Börse wurde durch Banken-Kollaps aufgeschreckt
Wochen zuvor wurden die Anleger an der Börse durch den Kollaps der Silicon Valley Bank in den Vereinigten Staaten und dem Notverkauf der Schweizer Großbank Credit Suisse an den Konkurrenten UBS aufgeschreckt. Viele Finanzexperten haben geäußert, dass wohl eine neue Bankenkrise heraufziehen könnte. Interessant ist, dass die Aktien vieler europäischer Finanzinstitute zum Teil kräftig in den Keller gerutscht sind. Dennoch hat sich die Lage zwischenzeitlich wieder beruhigt.
EZB hat Finanzmarktstabilität ebenfalls im Blick
Die Europäische Zentralbank hat bei ihren Zinsentscheidungen immer auch die Finanzmarktstabilität im Blick. Die nächste Zinsentscheidung soll am 4. Mai 2023 erfolgen. Im Kampf gegen die hohe Inflation im Euroraum wurden die Zinsen seit Juli 2022 bereits sechsmal in Folge angehoben. Die letzte Zinserhöhung fand Mitte März 2023 um weitere 0,5 Prozentpunkte statt. Ausgehend der aktuellen Bankenturbulenzen hat die Notenbank einen konkreten Zinsausblick bisher nicht geben können.

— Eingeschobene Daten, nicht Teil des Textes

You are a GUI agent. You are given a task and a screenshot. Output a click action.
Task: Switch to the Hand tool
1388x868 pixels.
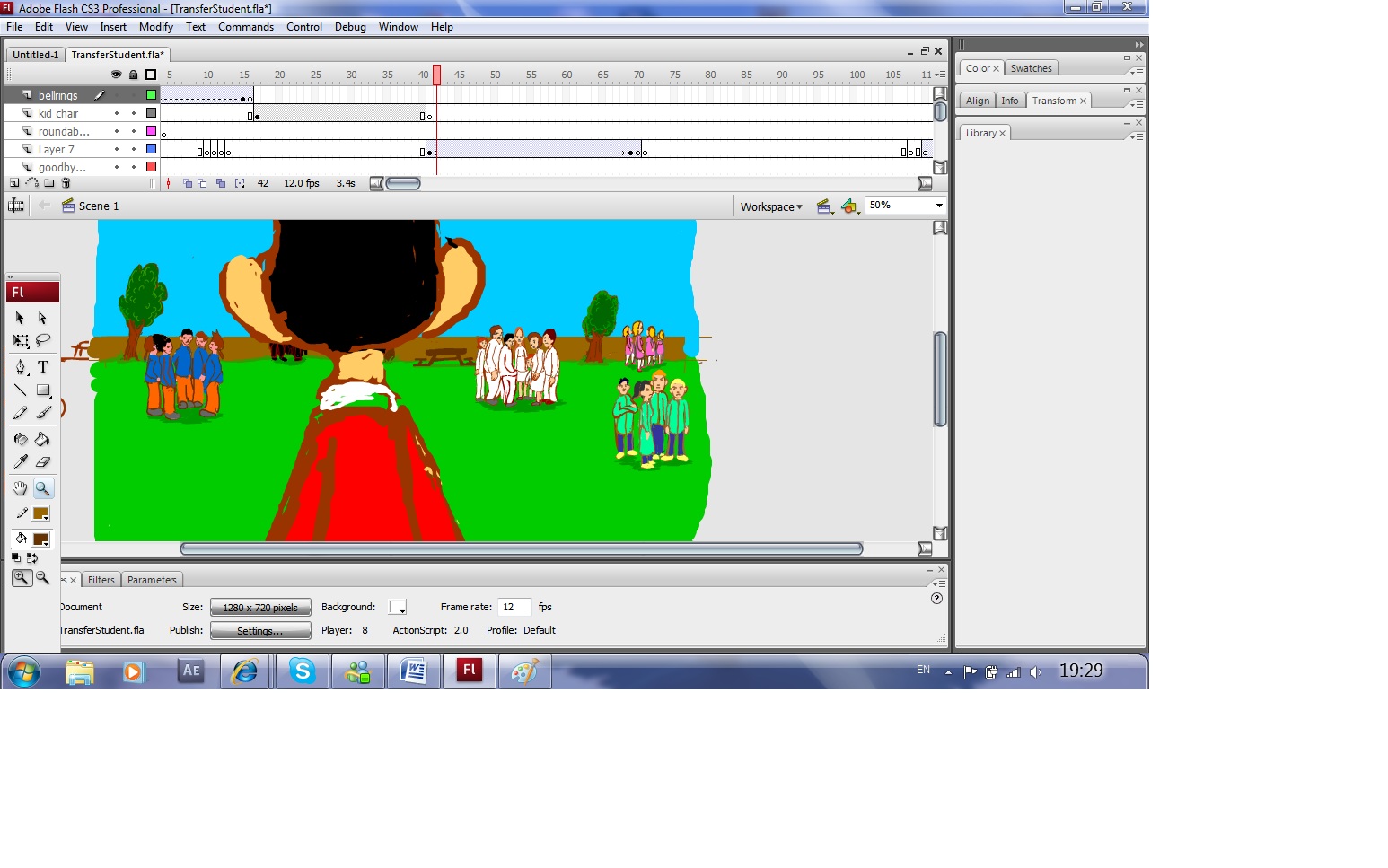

Neben Chefvolkswirt Lane hat auch der slowakische Notenbank-Chef Peter Kazimir auf einer Veranstaltung in Bratislava angeführt, dass man weiterhin die Zinsen anheben sollte. Dies kann auch in langsameren Schritten erfolgen.
Teuerung ist immer noch vom 2-Prozent-Ziel entfernt
Die Teuerung ist mit 8,5 % im Februar 2023 nach wie vor weit vom EZB-Ziel von 2 Prozent entfernt. Nach Mitteilung von EZB-Chefvolkswirt Lane hat bei den Lebensmitteln auf früheren Stufen der Produktion, bei den Preisen der Landwirte und bei den Preisen für Lebensmittelzutaten eine Trendwende eingesetzt. Dies soll letztlich im Einzelhandel auch zu niedrigeren Preisen führen.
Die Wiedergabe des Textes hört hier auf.